◆ **Data to use**:
***
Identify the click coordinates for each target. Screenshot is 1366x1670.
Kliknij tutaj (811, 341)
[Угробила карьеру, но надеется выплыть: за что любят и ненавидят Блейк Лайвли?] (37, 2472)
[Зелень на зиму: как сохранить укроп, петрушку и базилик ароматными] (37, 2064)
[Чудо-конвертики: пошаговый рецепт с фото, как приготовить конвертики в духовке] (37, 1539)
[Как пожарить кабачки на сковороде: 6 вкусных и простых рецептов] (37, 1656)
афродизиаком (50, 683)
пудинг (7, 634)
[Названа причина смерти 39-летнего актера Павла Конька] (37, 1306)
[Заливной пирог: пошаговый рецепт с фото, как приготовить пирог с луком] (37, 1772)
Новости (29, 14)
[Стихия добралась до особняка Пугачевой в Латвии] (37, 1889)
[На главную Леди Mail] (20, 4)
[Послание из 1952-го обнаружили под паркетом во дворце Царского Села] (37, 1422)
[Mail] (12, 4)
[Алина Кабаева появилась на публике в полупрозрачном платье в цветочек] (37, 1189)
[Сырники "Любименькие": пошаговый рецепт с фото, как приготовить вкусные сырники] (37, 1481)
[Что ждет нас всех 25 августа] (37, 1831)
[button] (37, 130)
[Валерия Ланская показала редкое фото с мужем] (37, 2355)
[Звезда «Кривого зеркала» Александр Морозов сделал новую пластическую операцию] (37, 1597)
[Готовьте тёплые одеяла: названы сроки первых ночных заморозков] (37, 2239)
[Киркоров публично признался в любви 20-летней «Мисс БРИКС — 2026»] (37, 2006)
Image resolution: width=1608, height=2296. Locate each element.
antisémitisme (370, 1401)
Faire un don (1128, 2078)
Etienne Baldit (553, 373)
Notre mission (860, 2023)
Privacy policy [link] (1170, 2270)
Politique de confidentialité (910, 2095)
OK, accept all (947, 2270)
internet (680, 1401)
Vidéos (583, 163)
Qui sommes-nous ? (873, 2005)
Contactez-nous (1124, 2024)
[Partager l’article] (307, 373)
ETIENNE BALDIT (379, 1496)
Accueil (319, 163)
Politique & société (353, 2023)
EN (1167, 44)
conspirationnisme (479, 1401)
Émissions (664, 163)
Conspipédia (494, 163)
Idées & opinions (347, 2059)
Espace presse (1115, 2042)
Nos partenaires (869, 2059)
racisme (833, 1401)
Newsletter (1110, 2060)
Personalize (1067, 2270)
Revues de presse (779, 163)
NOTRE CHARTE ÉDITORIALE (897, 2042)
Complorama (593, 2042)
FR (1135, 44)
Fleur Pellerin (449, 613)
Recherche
***
◆ **Task to carry out**:
The required output is the line holding "Etienne Baldit (553, 373)" plus every line after it in the data, reproduced exactly.

◆ **Task output**:
Etienne Baldit (553, 373)
Notre mission (860, 2023)
Privacy policy [link] (1170, 2270)
Politique de confidentialité (910, 2095)
OK, accept all (947, 2270)
internet (680, 1401)
Vidéos (583, 163)
Qui sommes-nous ? (873, 2005)
Contactez-nous (1124, 2024)
[Partager l’article] (307, 373)
ETIENNE BALDIT (379, 1496)
Accueil (319, 163)
Politique & société (353, 2023)
EN (1167, 44)
conspirationnisme (479, 1401)
Émissions (664, 163)
Conspipédia (494, 163)
Idées & opinions (347, 2059)
Espace presse (1115, 2042)
Nos partenaires (869, 2059)
racisme (833, 1401)
Newsletter (1110, 2060)
Personalize (1067, 2270)
Revues de presse (779, 163)
NOTRE CHARTE ÉDITORIALE (897, 2042)
Complorama (593, 2042)
FR (1135, 44)
Fleur Pellerin (449, 613)
Recherche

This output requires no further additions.